As the program unfolds the hits keep coming. Etta James’ “Cry for Me Baby” is a perfect composition. It combines the best parts of Jimmy Reed “Big Boss Man” turnaround riff with the Willie Cobbs penned Bo Diddley derived “You Don’t Love Me” riff perfected by Junior Wells and Buddy Guy, but better blues writing pedigree cannot be found. The Kelly Fawcett guitar tones and guest harp solo overlap by Gary Preston pump up the tried and true tune where needed. Number four James Brown’s “I Got You (I Feel Good)” does just that but at a slowed down slinky groove reinventing the wheel while paying serious homage to the master of the dance floor classic foot turner. There are some more great originals breaking it down for the sorrowful title track “Don’t Wait Up” then back into the night time is the right timer “Just Enough Blues” with the line ‘Everyone knows I love The Rolling Stones…” and it rocks without leaving the blues behind. Producer Wynn Gogol lends his rollicking piano throughout this track with the final lick putting the lid on tight. In fact the entire album sounds meticulously put together and plays as a perfect set. The next original track features the trombone solo and response swagger of Randy Oxford to her call of hey buddy “There’s the Door”.

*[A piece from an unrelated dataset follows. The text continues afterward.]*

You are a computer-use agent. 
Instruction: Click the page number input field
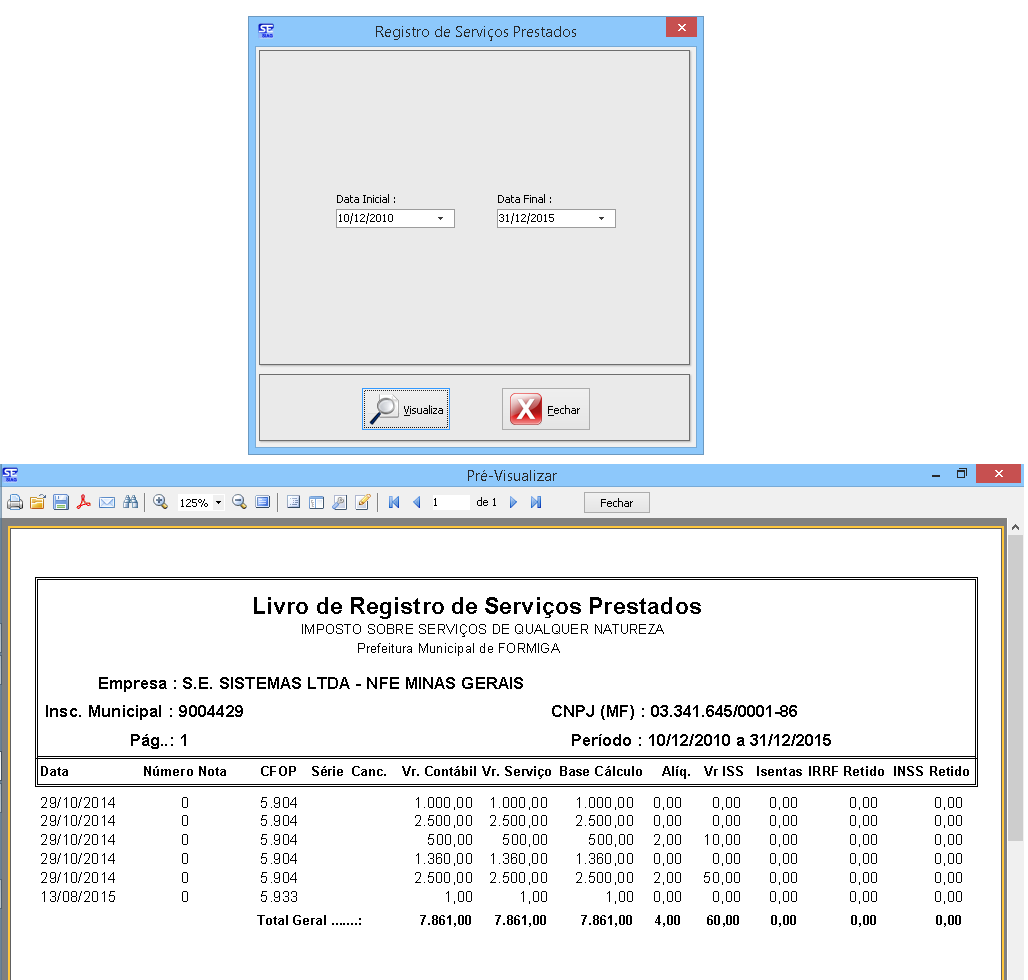449,503
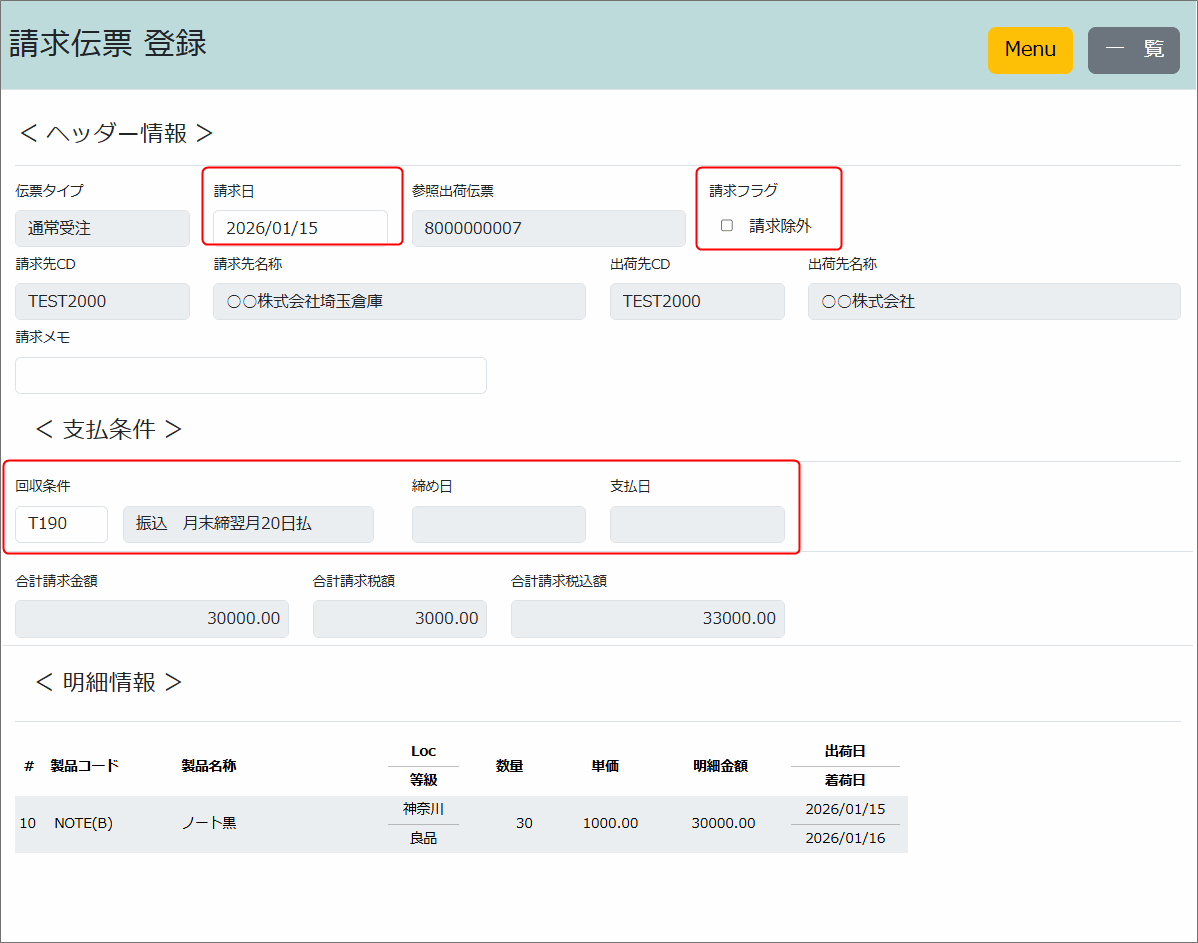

“It Won’t Be Long” written by J. Leslie McFarland, one of his many on Aretha’s first album for Atlantic in 1961, is delivered with dedicated deference to the historic material. Great choice and it’s a fun tune. The inclusion of “Waking Up Slow” by Gary Nicholson and Kelley Hunt caps off the cover versions which steal the show with yet another delightful twist on the original. Deb knows how to own a song. Gary has written so many songs for everybody in the Texas country blues school including Delbert McClinton, Billy Jo Shaver and the one that got him off the ground, Micky Gilley’s “Jukebox Argument” from the hit movie Urban Cowboy. Maybe Deb could go a little country the way she handled that little ditty?

The takeaway here is this CD is a keeper and the future is unlimited for an artist who knows exactly who she is and what she can bring to each song. She wrote some great tunes here but like so many great performers she knows how to make a song her own whether she wrote it or not. Bottom line is this CD is rated: Highly Recommended.